Non c’è verso, dare ai clienti del proprio bar un servizio wi-fi gratuito in Italia è impossibile. Un emendamento al Decreto del Fare presentato ieri in Commissione trasporti e telecomunicazioni fa tornare l’Italia indietro al medioevo. Imponendo ai gestori di esercizi commerciali obblighi stringenti di tracciabilità degli utenti praticamente impossibili da affrontare come dice a Repubblica Stefano Quintarelli, parlamentare di Scelta Civica ed esperto di internet. Che implicano, ad esempio, server dedicati. Con tutte le spese del caso e con un expertise che di certo un barista, un ristoratore o un libraio non hanno.

A voler pensar male, i continui lacci e lacciuoli che impediscono lo sviluppo del wi-fi libero in Italia sembrano fatti apposta per difendere la pletora di società di installazione degli impianti, circa 1500 tutte sviluppatesi all’ombra della Telecom pubblica. Due anni fa ad esempio è scaduta la consultazione sulle misure predisposte dall’ex ministro dello Sviluppo Economico, Paolo Romani, sul regolamento attuativo del decreto legislativo 198 dello scorso ottobre, che riguarda l’installazione, allacciamento e collaudo di «apparati di rete».

Una definizione che comprende telefoni, reti internet, digitale terrestre, digitale satellitare e qualsiasi aggeggio un po’ più complesso della semplice presa elettrica. I quali dovranno essere, d’ora in avanti, installati soltanto da «imprese titolari di autorizzazione generale per l’installazione e la fornitura di reti pubbliche di comunicazione elettronica per l’espletamento del servizio telefonico accessibile al pubblico (…)», regolarmente iscritti al nuovo albo «per i servizi di comunicazione elettronica e di radiodiffusione». Occhio al fai da te, dunque: si rischia una multa che va dai 15 ai 150mila euro.
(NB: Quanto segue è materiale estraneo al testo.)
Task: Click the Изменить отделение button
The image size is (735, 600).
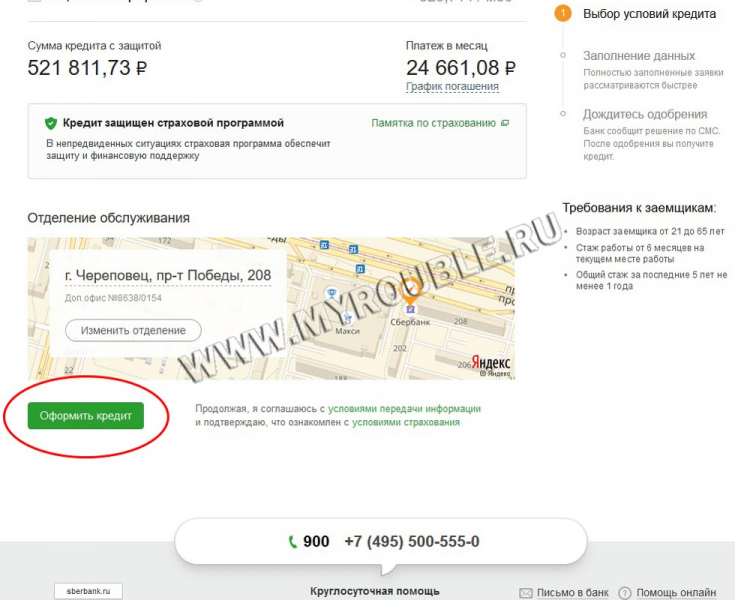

Questi professionisti dell’installazione, che arrivano in tre – un direttore dei lavori e due aiutanti – devono avere una comprovata esperienza nel settore (almeno tre anni in un’impresa abilitata, quattro anni in un’impresa del settore), oppure un «diploma di laurea in materia tecnica specifica», oppure ancora un diploma di specializzazione presso un istituto «legalmente riconosciuto» seguito da un periodo di inserimento di almeno due anni. Le imprese, invece, devono avere una dotazione tecnica minima che comprende un misuratore di tera, un misuratore dei parametri trasmissivi, un misuratore d’isolamento e un multimetro digitale.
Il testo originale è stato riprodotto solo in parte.